前年最大の課題だった「人材の確保」は47.8%となり、前年比で17.7ポイント減少した。前年2番目だった「インフレ」は46.1%(8.9ポイント減)、5番目だった「輸送コスト」は38.7%(10.9ポイント減)となり、落ち着きがみられた。ただし製造業では、「調達コスト」が57.0%(5.1ポイント増)で最大の課題となった。
地域別にみると、西欧での経営課題は1位が「労働コストの高さ」(58.5%、前年比4.5ポイント増)で、「景気低迷、市場縮小」(52.8%、10.0ポイント増)が続き、西欧経済の低迷を反映する結果となった。中・東欧では1位が「ウクライナ情勢」(60.5%、4.1ポイント増)で、長引くロシアによるウクライナ侵攻が重荷となっている。2位に「労働コスト上昇率の高さ」(58.1%、8.8ポイント減)が続き、ポーランドでは7割を超えた。
2025年の基本給のベースアップ率(名目)は、セルビア(中央値4.50%)、ハンガリー(同5.00%)、ポーランド(同4.00%)、ルーマニア(4.25%)など中・東欧で高い。2026年は、2025年と比較すると低い水準を見込む企業が多い。

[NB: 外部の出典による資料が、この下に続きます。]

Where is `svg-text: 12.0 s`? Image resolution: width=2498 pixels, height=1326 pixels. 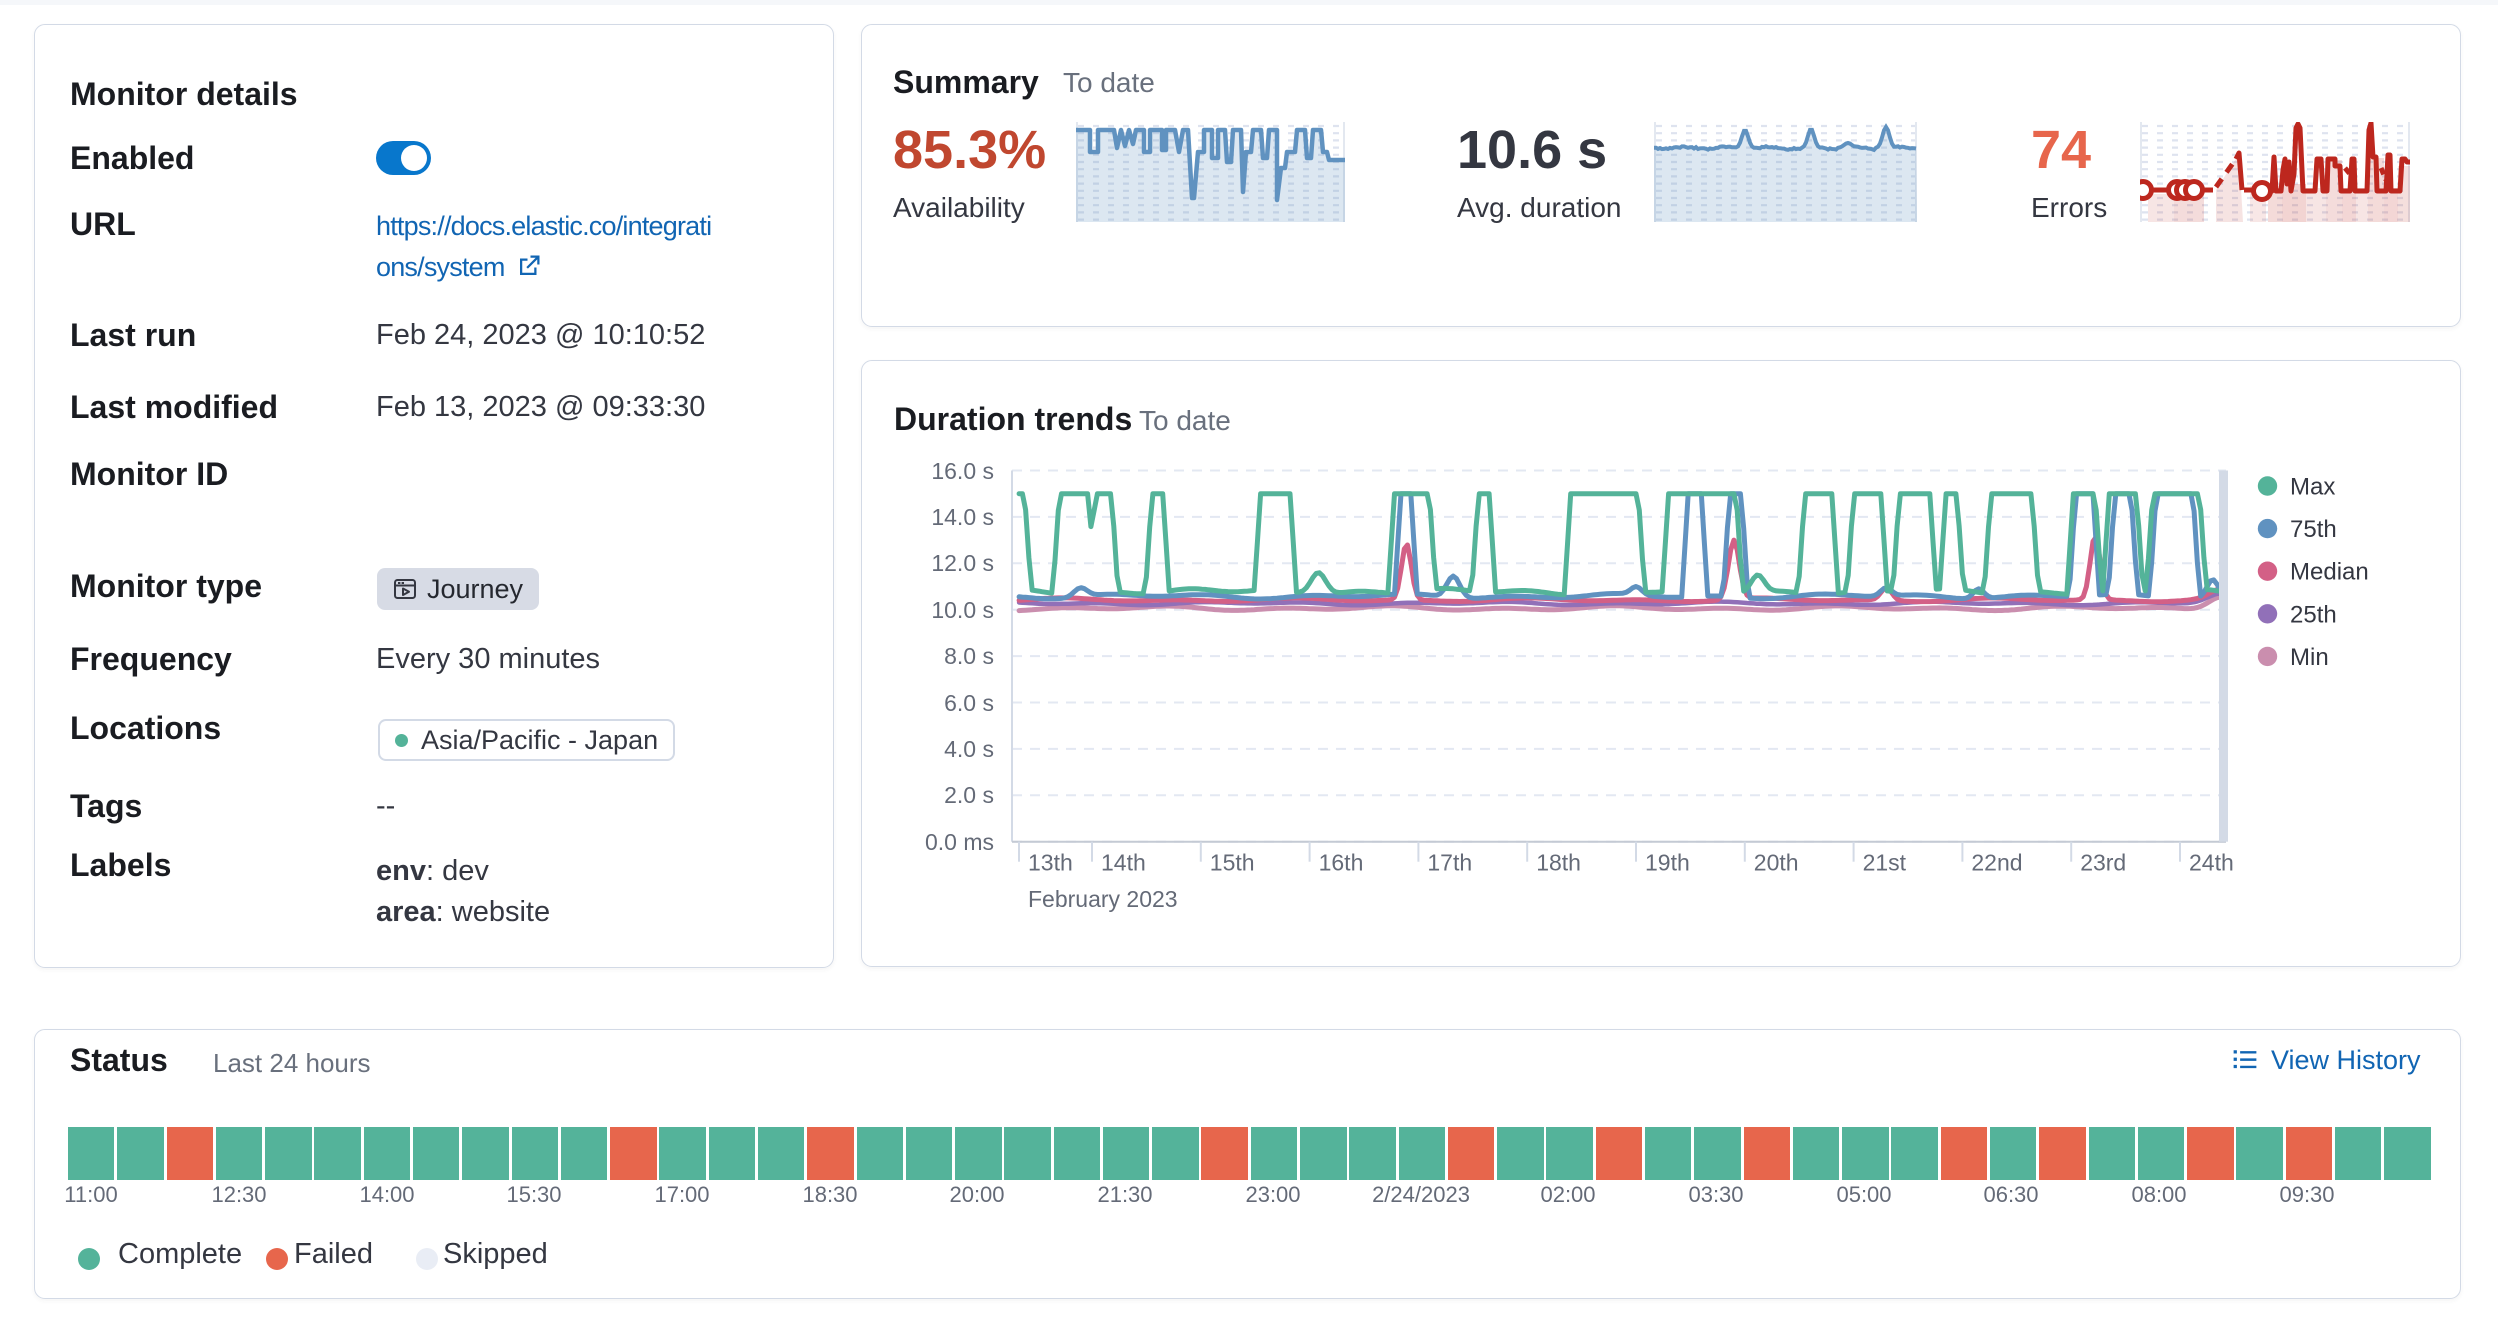 svg-text: 12.0 s is located at coordinates (962, 563).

また、人材確保を巡る状況についての設問では、直近2年間で「悪化」したと回答した割合は30.4%だった。スタッフ・ワーカーの確保の悪化理由は、「賃金・待遇面など要求水準の高まり」が79.1%と最大だった。中・東欧では、次いで「他社との人材獲得競争の激化」(64.9%)の回答割合が高く、競争相手は地場企業が1位(56.6%)で、中国系企業(14.8%)が続いた。西欧では、悪化理由として「求める人材と求職者のスキルとのミスマッチ」(37.1%)、「労働市場における需要と供給のギャップの拡大」(29.3%)が続き、企業が求める能力に見合う人材が不足している。対策として、中・東欧では「福利厚生、働きやすい労働環境の整備」(66.4%)、西欧では「働き方の改革・柔軟化」(54.5%)に取り組む日系企業が多い。